Let’s loop back to our initial premise. How the hell do any of these relate to startups in any way? And considering that is the reason you are reading all of this; how does it all apply to your startup? Real world examples should help us in this regards as well.

Internet came about, and there was the need and opportunity to map social aspects of the life onto this new, digital platform. Few tried as you might have witnessed, with their understanding of what would be the most convenient model to let people manage their social lives digitally.

In Facebook’s world, the reality is consisting of profiles. These profiles add their photos and create content through posts on a wall. With their profiles, users could be friends with other users, which would let them see their posts. People could like these posts to express their interests. To be a friend they would need to send a friend request which is supposed to be accepted by the receiving profile. They can send messages to each other to communicate directly. There are pages that represent things in the real world that users could like to share themselves more thoroughly and permanently in their profile. All this information flow creates feeds. This is lots of words in bold, with their meanings and their relationships.

In Twitter’s reality, there are users. They tweet. They just tweet and not serenade because twitter thinks sentences should be short for us to easily consume. Other people retweet these tweets since they are so short an concise they could be just whatever you wanted to tweet anyway. Users don’t become friends, but follow each other without the need for reciprocation. There are hashtags, which simplify things even more and cause trends.

These are two different competing models for people’s needs. They solve the same problems by focusing on different aspects to attract people. Facebook is about you, Twitter is about what you are saying. They are both reasonable and realistic enough representations of real life, but their different points of view result in different models with different concepts. These companies are always aware of these differences in understanding and base their further decisions on them. They build their user experience designs around these concepts. Their marketing metrics are based on them. Their scopes are defined by them. And every now and then, these understandings change to get the edge against their competitors.

the way we were.

This example of two purely online companies might make you think that all of these only apply to digital, or product-driven companies. That’s certainly not the case. All business models are also conceptual models. First order of business in transforming your business idea into a startup is trimming the fat, honing the edges, and refining that vague idea into a business model. Describing what you want to do in terms of your customers, distribution channels, partners, revenue streams, costs, and your core value proposition in a way that works for you. This is once again about using and defining the right concepts and relationships. Just look at Tesla and how it transformed the car distribution with its business model, redefining the previous equation defined in terms of dealerships, distributors, and authorised repair centres. Or like Avon, you could blur the lines between customers and salespeople and through multi-level marketing and make it work anyway because that set of concepts also create a model that makes sense internally.

Now that we talked quite a bit about what, we need to to go on with why and how parts a little bit more, so we can mention what benefits there are to be gained and which techniques could be used to do so. I think we can group those into three main aspects.

1. Clarity & Effectiveness

So the big idea is never losing sight of your overall vision and understanding of things, as opposed to constantly saving the day with decisions that make sense for the moment. Let’s start with a quite probable scenario where we are doing the latter.
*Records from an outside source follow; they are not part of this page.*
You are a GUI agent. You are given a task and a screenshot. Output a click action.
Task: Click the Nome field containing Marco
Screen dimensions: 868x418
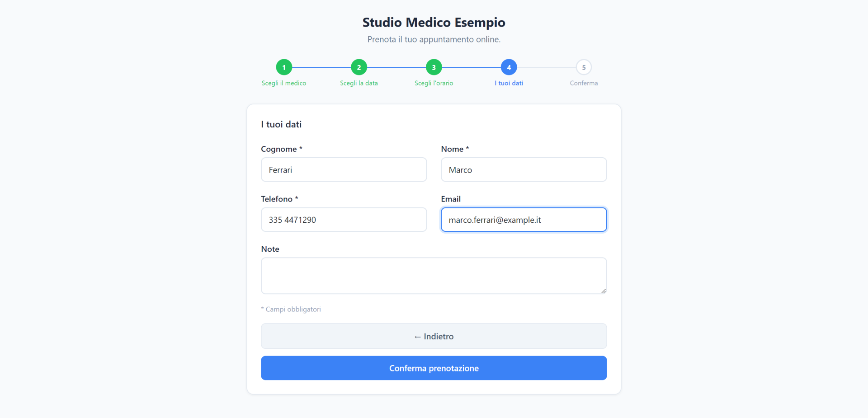[x=524, y=170]
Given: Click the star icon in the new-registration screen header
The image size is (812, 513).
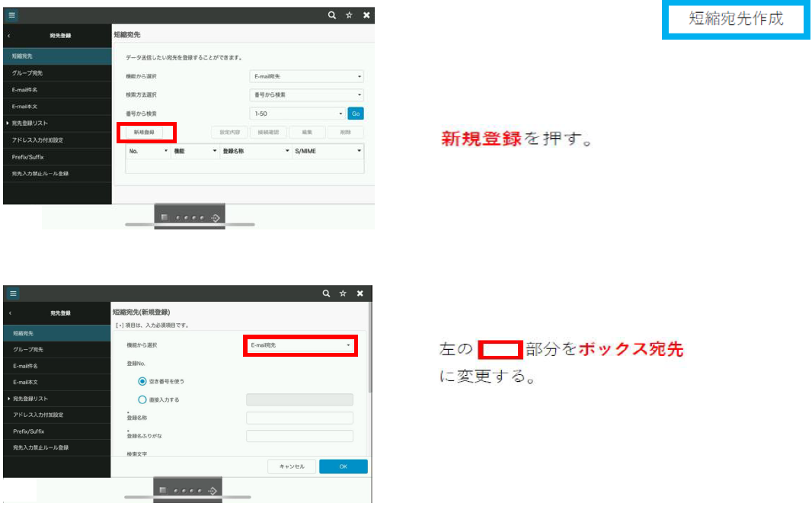Looking at the screenshot, I should click(x=343, y=293).
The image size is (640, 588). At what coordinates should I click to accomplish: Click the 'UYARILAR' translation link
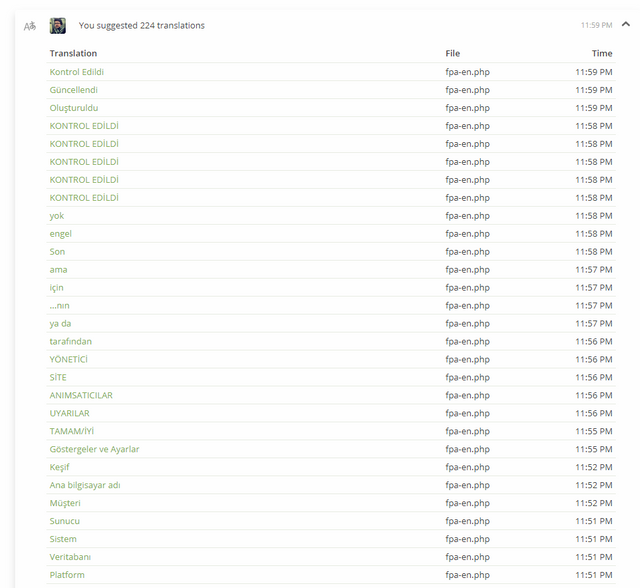point(69,413)
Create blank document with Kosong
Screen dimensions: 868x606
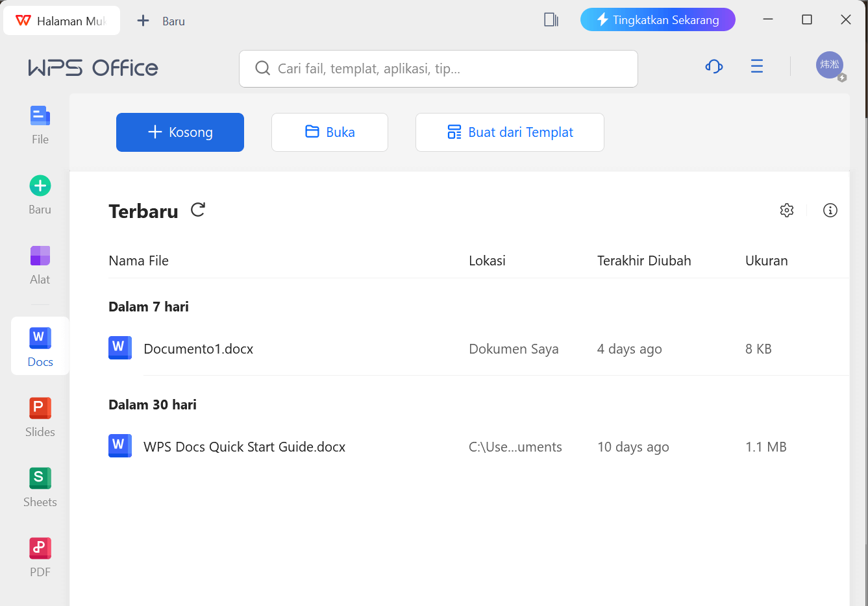[x=180, y=132]
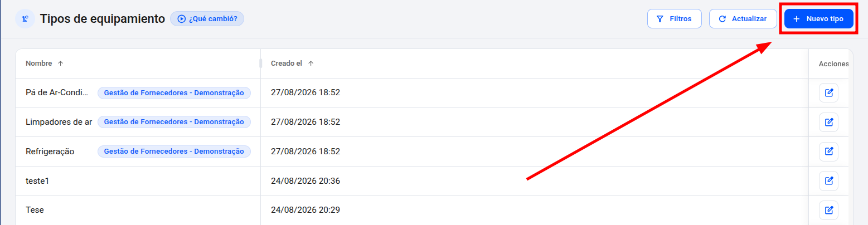Select the Gestão de Fornecedores tag on Limpadores de ar
This screenshot has width=868, height=225.
(174, 121)
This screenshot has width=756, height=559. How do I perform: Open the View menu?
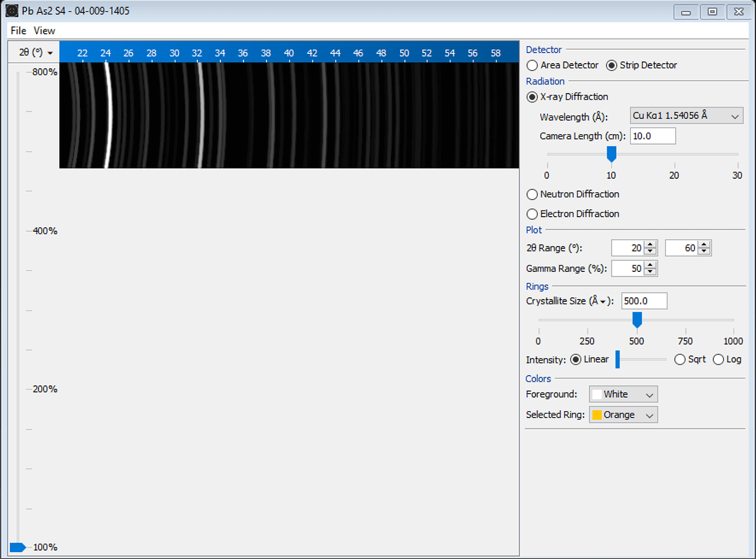pyautogui.click(x=44, y=30)

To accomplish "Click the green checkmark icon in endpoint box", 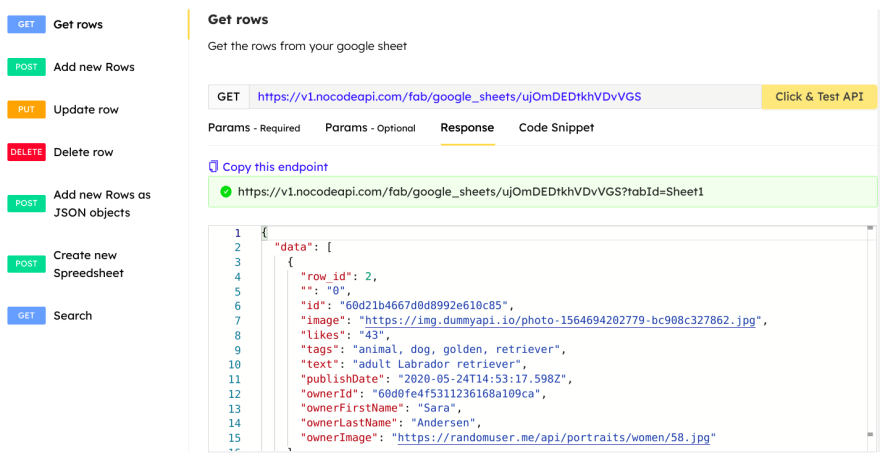I will (226, 192).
You encounter a problem, and naturally, you come up with a solution for it. Then unsurprisingly you encounter another and create a solution for that too. You are sure that each solution could be the right one for the respective problem. But maybe for a company that has both of problems at the same time, there exists a better solution that solves them together more effectively. That means if you lose track of your processes as a whole while focusing on the problem at hand, piece by piece you will lose manageability of things. Maybe you’re smart enough to think about all of these things at the same time, but over time things are going to get too big for your head if you’re doing things right and growing. Resources will go to waste. Works will get duplicated. Orphaned processes that lost their meaning somewhere along the line are going to live much longer.
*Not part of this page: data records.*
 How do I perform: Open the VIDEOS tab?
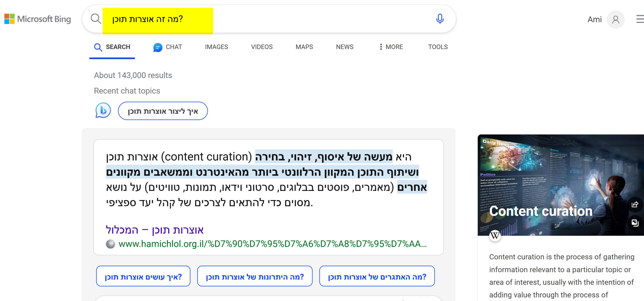(x=262, y=47)
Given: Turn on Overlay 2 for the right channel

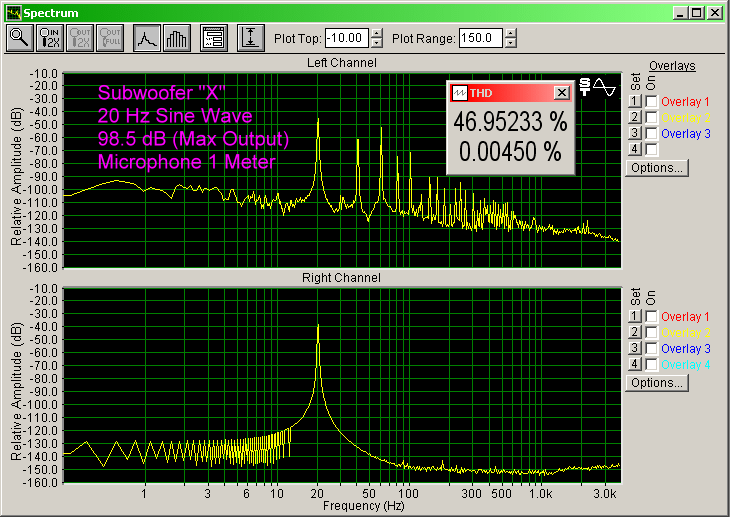Looking at the screenshot, I should (x=651, y=333).
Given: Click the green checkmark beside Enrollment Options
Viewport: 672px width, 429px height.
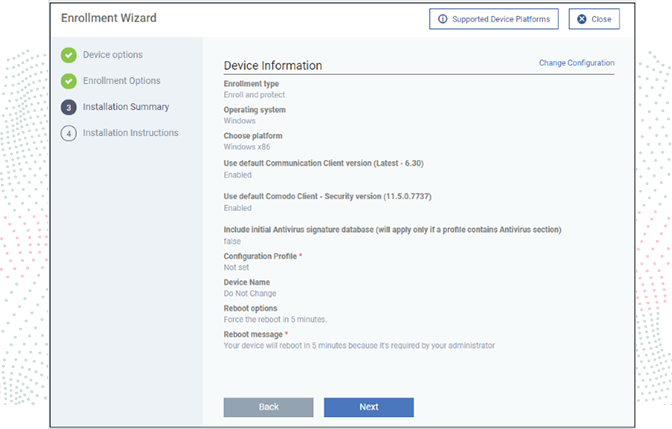Looking at the screenshot, I should point(68,82).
Have organisational charts, have business model charts, have definition dictionaries, have life-cycle charts. Whichever problem comes your way always start there, try to solve it in those terms, and continuously keep them sane. Only once that they continue to make sense, then apply them to your company. So that not only you’ll always have a crisp idea of what’s going on all over your company as it grows, but you’ll also make sure that everything is executed as effectively as it can be. This is the most obvious benefit that you’re going to get.

2. Nature of Change

Things change. Sometimes technological advances let you rethink an old solution once again. Just like in late 19th century when there was a great leap forward in tooling that led to more advanced models, and gravity left its place to relativity, these changing times also pave the way for new entrepreneurship opportunities. Like how the emergence of blockchain led to the abundance of fin-tech startups. But it does not stop once you have your company. To stay afloat, you need to keep adapting. Even if the environment remains the same, your knowledge of things will change. You’ll get to know yourself, your customers, your product better. And you should make use of the luxury of not being a transatlantic that can only change its direction couple of degrees at a time. Question is how are you going to do that. And the answer is once again: first in, then out.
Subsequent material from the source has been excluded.